[任务目标] 能否把下方文本段落中以“一个是阅读到寻找善知识和老师”开头、以“够而影响白天的工作学习状态。”结尾的部分原样抄录出来？

[文本段落]
一个是阅读到寻找善知识和老师,就想起了手头可接触到的。一个是中医李辛,一个或许是太极老师。于是在搜寻李辛静坐课程信息的过程中意外发现他在大理。
于是,没有太大障碍地发出了邀请。这是我走出自己封闭世界,去做进一步精进努力的一个表征。因为如果真的见面,就意味着我要去更加真实地面对自己,去梳理自己的问题,去发问,去寻求方向和指引。
还有一件是我去更加认真地对待自己贪睡的问题。其实这两天在我有意识要早起之后,我都是7点多就醒了,但我选择了继续睡,一方面也是担心早起会睡眠不够而影响白天的工作学习状态。
然后我回忆自己为什么会那么贪睡,除了享受睡眠之外,很重要的一点是对生活缺乏目标和明确的计划,长期处在迷茫状态中,并不喜欢当前的工作和生活,甚至想要去回避,作为一种抑郁的表征吧。
既然我在自己的人生中,第一次有了如此明确的目标,我突然觉得自己或许可以克服这个问题了。我有自己每天喜欢并且享受,觉得时间不够,迫不及待想要去进行的学习。一切已经不一样了,我可以转换下每天醒来的心情。

[所列条目]
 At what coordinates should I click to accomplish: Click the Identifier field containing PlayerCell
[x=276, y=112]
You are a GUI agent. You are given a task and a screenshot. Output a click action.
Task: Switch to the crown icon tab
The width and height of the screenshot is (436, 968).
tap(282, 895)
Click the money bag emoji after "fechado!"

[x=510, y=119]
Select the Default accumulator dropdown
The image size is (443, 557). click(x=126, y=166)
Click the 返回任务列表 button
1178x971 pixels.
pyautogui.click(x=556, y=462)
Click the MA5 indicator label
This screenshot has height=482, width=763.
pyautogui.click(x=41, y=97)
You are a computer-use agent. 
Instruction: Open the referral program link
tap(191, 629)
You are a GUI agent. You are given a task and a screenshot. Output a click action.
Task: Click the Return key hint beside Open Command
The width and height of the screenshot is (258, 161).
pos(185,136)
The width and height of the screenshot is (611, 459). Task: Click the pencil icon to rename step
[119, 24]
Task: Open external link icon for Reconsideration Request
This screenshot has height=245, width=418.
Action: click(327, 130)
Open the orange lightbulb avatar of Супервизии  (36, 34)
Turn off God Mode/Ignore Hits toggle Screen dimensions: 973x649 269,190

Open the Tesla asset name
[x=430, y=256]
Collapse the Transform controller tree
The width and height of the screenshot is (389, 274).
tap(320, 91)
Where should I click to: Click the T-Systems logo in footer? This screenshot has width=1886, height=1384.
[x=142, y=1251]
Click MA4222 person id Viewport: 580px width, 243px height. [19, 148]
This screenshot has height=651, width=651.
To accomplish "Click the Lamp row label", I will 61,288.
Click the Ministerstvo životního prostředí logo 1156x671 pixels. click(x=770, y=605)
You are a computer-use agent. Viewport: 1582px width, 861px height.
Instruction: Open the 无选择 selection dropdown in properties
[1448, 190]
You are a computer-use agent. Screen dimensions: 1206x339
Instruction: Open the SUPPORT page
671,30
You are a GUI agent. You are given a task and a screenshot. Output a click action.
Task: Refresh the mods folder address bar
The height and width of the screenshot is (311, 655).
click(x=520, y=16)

[书面解答]
一个是阅读到寻找善知识和老师,就想起了手头可接触到的。一个是中医李辛,一个或许是太极老师。于是在搜寻李辛静坐课程信息的过程中意外发现他在大理。
于是,没有太大障碍地发出了邀请。这是我走出自己封闭世界,去做进一步精进努力的一个表征。因为如果真的见面,就意味着我要去更加真实地面对自己,去梳理自己的问题,去发问,去寻求方向和指引。
还有一件是我去更加认真地对待自己贪睡的问题。其实这两天在我有意识要早起之后,我都是7点多就醒了,但我选择了继续睡,一方面也是担心早起会睡眠不够而影响白天的工作学习状态。